If extended lockdowns have not been enough to make you fantasize about your next trip abroad, last week’s news that international borders will reopen in November has done the trick.
However, when international travel resumes, it will not look the same as before, and COVID-19 has brought new risks that may affect you when you fly abroad.
This is how travel insurance has changed since the international border closed.
Does the travel insurance cover COVID-19?
As with travel insurance before the pandemic, it will depend on the policy you choose.
Because most international travel from Australia has been suspended since March last year, most Australians have not been worried about what might happen to them if they get COVID-19 abroad.
When COVID-19 first closed to global travel, many Australians were not covered because most insurances rule out pandemics and epidemics.
But now some insurance companies have started offering COVID-19 travel policies.
If you get sick during a vacation and need to isolate (or worse, go to the hospital for medical care), that can have flow-through effects for accommodation, transit, and the people you travel with — not to mention potential hospital bills.
COVID-19 coverage aims to provide a level of protection for these circumstances, but these policies do not cover everything, including a fairly large reason for canceled plans across Australia.
This means that policies are unlikely to cover you if your plans are canceled or postponed due to state or international border closures, which can change quickly and with little warning.
Jodi Bird of the consumer organization group CHOICE said there may be other ways you can protect your money if your trip was affected by border closures.

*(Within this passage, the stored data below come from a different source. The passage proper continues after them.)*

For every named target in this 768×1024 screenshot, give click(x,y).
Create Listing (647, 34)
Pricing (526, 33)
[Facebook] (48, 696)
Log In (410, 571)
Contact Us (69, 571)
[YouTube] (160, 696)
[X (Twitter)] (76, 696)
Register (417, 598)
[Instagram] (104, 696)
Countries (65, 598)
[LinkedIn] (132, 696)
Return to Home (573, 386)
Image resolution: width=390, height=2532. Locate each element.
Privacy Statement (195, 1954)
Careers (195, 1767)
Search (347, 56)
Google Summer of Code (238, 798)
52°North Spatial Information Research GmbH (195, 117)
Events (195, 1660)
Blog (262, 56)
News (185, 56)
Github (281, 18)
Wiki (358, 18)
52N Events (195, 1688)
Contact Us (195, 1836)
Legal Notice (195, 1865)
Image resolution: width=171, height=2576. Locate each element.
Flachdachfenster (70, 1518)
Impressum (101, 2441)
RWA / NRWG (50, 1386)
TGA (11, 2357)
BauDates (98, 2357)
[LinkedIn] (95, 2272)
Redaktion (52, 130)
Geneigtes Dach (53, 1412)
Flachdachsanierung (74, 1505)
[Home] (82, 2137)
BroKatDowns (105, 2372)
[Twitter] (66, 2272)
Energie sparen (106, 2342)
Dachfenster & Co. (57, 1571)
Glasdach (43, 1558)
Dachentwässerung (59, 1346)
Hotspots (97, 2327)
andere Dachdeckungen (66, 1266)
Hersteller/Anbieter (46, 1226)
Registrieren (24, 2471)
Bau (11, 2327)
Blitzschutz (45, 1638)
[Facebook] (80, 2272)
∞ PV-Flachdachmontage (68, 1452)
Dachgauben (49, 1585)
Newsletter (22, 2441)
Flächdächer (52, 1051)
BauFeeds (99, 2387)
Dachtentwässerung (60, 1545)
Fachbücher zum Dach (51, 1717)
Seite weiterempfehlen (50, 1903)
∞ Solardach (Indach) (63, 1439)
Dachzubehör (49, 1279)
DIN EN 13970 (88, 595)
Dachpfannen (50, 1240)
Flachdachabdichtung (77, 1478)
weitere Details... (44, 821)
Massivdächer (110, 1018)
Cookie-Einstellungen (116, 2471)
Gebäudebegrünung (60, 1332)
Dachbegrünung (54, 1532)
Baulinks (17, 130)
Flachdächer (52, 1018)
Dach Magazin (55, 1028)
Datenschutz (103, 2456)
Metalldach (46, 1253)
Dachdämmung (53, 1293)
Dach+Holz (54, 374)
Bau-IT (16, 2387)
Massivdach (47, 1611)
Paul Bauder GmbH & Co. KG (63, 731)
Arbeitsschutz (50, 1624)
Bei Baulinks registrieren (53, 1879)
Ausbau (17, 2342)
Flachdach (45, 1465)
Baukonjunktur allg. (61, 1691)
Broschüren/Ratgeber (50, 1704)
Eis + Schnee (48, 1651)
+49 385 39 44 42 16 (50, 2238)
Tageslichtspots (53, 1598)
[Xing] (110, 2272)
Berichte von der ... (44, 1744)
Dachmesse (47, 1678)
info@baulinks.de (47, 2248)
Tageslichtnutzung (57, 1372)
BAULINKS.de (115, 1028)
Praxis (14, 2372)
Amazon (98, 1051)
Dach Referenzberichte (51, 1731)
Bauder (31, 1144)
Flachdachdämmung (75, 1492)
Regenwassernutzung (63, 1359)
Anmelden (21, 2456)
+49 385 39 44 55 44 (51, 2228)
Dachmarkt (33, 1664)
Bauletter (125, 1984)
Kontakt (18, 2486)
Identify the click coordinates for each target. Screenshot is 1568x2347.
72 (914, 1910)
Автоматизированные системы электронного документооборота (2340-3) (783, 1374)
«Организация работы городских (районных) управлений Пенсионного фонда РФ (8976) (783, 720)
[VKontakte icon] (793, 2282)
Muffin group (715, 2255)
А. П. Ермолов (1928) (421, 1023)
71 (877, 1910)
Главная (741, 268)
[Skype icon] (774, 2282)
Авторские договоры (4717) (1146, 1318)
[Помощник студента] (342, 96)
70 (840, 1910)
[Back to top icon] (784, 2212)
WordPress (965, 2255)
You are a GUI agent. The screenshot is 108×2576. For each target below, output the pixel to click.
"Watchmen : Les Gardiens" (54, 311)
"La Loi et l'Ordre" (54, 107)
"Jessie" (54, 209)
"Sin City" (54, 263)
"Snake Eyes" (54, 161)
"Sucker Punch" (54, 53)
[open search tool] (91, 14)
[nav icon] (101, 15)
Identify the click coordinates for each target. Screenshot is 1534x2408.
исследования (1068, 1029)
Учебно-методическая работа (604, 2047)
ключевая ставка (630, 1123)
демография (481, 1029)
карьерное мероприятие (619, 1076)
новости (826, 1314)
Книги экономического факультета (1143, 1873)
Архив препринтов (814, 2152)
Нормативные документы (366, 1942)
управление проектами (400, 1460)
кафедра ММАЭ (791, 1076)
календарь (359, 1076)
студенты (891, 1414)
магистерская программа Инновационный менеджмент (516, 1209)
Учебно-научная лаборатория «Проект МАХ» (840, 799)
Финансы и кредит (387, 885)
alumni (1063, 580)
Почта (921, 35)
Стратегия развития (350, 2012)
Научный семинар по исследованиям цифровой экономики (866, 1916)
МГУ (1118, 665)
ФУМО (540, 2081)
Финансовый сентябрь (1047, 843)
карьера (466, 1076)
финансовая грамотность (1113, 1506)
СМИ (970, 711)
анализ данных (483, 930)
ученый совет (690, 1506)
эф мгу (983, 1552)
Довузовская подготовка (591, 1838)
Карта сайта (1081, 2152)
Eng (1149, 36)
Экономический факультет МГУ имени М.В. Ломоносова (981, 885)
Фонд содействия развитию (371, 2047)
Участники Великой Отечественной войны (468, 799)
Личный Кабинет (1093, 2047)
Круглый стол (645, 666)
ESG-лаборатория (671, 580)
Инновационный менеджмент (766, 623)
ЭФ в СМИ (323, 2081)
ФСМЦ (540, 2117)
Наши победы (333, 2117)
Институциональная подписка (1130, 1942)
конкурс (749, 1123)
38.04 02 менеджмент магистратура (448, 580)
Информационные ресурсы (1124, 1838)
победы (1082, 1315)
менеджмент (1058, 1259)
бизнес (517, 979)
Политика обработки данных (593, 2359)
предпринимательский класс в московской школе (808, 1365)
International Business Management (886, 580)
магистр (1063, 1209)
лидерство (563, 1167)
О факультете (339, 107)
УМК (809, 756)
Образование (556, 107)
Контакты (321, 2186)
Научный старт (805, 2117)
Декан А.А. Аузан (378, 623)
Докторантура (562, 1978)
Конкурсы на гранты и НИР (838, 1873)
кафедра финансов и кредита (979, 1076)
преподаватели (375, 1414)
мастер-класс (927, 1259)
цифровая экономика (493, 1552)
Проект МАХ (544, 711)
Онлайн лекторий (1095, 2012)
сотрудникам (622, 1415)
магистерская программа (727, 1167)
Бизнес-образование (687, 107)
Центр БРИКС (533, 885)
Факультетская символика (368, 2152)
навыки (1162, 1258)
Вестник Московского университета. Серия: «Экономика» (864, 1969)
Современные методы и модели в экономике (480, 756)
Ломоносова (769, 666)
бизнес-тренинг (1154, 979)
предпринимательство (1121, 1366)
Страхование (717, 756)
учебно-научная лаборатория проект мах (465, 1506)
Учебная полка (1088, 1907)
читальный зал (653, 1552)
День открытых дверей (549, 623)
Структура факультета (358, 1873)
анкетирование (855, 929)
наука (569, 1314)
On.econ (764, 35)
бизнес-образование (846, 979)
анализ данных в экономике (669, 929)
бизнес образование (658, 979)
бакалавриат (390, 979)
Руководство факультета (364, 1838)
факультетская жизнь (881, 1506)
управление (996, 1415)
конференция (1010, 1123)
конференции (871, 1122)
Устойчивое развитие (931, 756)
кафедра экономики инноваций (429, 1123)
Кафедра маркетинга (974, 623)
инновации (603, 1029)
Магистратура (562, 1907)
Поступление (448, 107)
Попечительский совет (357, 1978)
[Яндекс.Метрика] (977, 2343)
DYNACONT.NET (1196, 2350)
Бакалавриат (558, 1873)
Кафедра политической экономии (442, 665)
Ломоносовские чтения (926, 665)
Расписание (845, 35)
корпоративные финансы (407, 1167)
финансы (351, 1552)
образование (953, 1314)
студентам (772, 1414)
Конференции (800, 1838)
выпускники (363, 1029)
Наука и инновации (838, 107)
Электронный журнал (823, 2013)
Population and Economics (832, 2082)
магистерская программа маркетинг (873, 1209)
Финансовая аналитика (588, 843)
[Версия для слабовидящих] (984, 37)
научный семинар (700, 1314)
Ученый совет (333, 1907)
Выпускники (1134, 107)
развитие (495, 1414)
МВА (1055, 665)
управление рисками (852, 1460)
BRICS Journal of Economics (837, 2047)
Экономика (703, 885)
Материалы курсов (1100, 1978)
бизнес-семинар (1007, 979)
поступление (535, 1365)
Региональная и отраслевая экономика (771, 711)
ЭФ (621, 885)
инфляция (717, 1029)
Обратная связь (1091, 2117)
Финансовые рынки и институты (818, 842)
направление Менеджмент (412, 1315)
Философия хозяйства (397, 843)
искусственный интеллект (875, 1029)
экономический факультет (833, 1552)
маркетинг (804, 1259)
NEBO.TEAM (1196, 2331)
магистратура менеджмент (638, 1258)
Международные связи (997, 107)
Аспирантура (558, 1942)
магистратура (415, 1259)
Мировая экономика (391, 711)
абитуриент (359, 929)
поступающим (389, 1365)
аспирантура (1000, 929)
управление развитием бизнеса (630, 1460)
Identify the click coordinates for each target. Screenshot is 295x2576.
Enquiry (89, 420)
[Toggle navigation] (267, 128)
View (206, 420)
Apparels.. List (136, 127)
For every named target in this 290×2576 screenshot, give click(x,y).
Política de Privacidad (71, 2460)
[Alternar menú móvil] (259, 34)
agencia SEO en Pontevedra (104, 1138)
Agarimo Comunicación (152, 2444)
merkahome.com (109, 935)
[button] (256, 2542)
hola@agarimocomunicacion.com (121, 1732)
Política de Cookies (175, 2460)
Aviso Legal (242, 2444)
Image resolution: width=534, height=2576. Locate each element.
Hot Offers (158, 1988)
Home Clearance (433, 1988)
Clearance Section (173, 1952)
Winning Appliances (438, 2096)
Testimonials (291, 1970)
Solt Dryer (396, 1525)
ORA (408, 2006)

“The most important way to make sure you are covered due to border closures is to book flexible bookings in advance … only book for the flexible accommodation establishments,” he said, noting that it was always harder to cancel a reservation when you had locked dates.
“If you have to cancel, ask the actual provider if you can get your money back – a refund or a credit. If there is no remedy there, then the next step is essentially raising them. .. with your state consumer case. “
Travel insurance may be affected by your destination’s advisory status, classified by the Australian Government’s Smart Traveler Service.
Usually, the insurance does not cover you if you go to places listed as “do not travel” by Smartraveller.
Currently, all countries in the world except New Zealand are listed as “not traveling”, but that will change when international borders reopen from next month.
“Travel insurance will then be available with some COVID-19 related coverage to these countries,” the spokeswoman for the Australian Insurance Council said.
“Travel insurance without COVID-19 coverage is currently available from some international travel insurance companies for those traveling with exceptions to Do Not Travel countries.”
She also said insurance, even without COVID-19 coverage, remained an important consideration for international travelers.
Mr Bird said the two biggest things to look out for when getting travel insurance at the age of COVID-19 were:
- Make sure your destination is definitely covered by your policy. Most policies do not cover you if you go to a country that the government advises against visiting
- Make sure your policy explicitly covers COVID-19 because some do not
Do you have to pay more for travel insurance?
Mr Bird said it was difficult to predict how prices could change in the wake of COVID-19, given that the travel insurance industry had been disrupted.
“It’s hard to say how COVID is going to affect insurers’ premiums, so it’s possible you’ll have to pay more for that kind of coverage,” he said, saying in general: “The more you pay, the more will you be covered to. “
Lack of competition can also push up prices, as many providers have stopped offering travel insurance in the wake of the pandemic.
“There are far fewer travel insurance companies than there were a year and a half ago,” Bird said.
“It may actually mean that … consumers may have to pay more.”